Before anyone writes and asks me, I don’t follow the Keto diet. I mostly eat plant-based, however I do make some exceptions. The only diet I follow is Mindful Eating, which isn’t a diet at all. A lot of it is knowing when I’m actually hungry, eating when I’m hungry and not eating when I’m not hungry, rather than following an issued schedule for “feeding” times. That in itself has led to some helpful, yet bizarre, revelations.  Mindful eating is the only thing that works for me, and I still plan on writing a whole piece on how and why it works for me. I suppose I don’t eat much meat, because I don’t like to eat a lot of animal meat, and  I also try to follow an ethical eating plan, because I’m lucky enough to have that choice. I don’t have to eat just anything to survive. I eat organic, try to eat local, and I stay far, far away from anything that comes out of a factory farm. Those things are the epitome of Hell on Earth. I also don’t eat dairy much at all, unless it’s from a farm I trust and know is ethical- like the Hillside Dairy Farm in Trucksville, PA. I grew up adjacent to it ( quite literally) and they treat their cows like family. ( Thank God they did, because I probably would have broken in and freed all the cows if they didn’t.) Folks experiencing with new kinds of proteins, such as insects, have tried to get me excited about eating those, but I’m not there yet. I realize that protein sourced from insects is a logical approach to global food shortages, but I’d…you know, rather stick to my plants. One thing I know about diets is that each person has to figure out what works for him and her. If you have ten people in a room, I promise that they all have different diet patterns. Even in my own family, my mom follows a combination of the American Heart Association Diet and the Mediterranean Diet, my dad couldn’t eat fish if you paid him, my one sister doesn’t eat any red meat, and my other sister is a passionate, die-hard Vegan, who I believe is launching her own line of Vegan baked goods ( They are amazing.) We are all unique with different hang-ups, preferences, lifestyles and activity levels. Diets are easy in the short-term, right? We all can follow any diet for the short-term, but the trick is finding a diet that is healthy and one that we can maintain for the long-term. Okay, back to the evidence for the Keto diet, because my podcast guest is a really smart guy who dove into the evidence base.

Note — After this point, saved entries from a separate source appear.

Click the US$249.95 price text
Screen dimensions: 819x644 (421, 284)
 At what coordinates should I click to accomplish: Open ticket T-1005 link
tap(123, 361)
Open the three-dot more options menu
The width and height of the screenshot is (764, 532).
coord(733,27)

On my Causes or Cures podcast, Dr. Shivam Joshi will discuss the evidence for the Keto Diet, how it compares to other diets that have been studied, health risks and what impact it has on diabetes, obesity and lab values long-term. He also talks about good carbs vs bad carbs and areas of future research that we should pay attention to. Dr. Joshi is a board-certified physician who earned his medical degree at the University of Miami and completed his residency in internal medicine at the University of Miami/Jackson Memorial Hospital. He completed his nephrology (kidney) fellowship at the University of Pennsylvania and currently works as a clinician and clinical assistant professor at Bellevue Hospital in New York University. He has published over a dozen papers on various topics related to diet and health, including plant-based diets and the management of kidney disease, the Keto diet and its effect on obesity and Type 2 Diabetes, and the effect of unrefined carbohydrates on Type 2 Diabetes. He is currently writing a book on how a carnivorous diet impacts health.

Click to listen to Causes or Cures on Apple: Evidence for the Keto Diet

Click to listen to Causes or Cures on Spotify: Evidence for the Keto Diet



I hope you subscribe to the podcast and please, message me and tell me what sort of topics you want to hear about.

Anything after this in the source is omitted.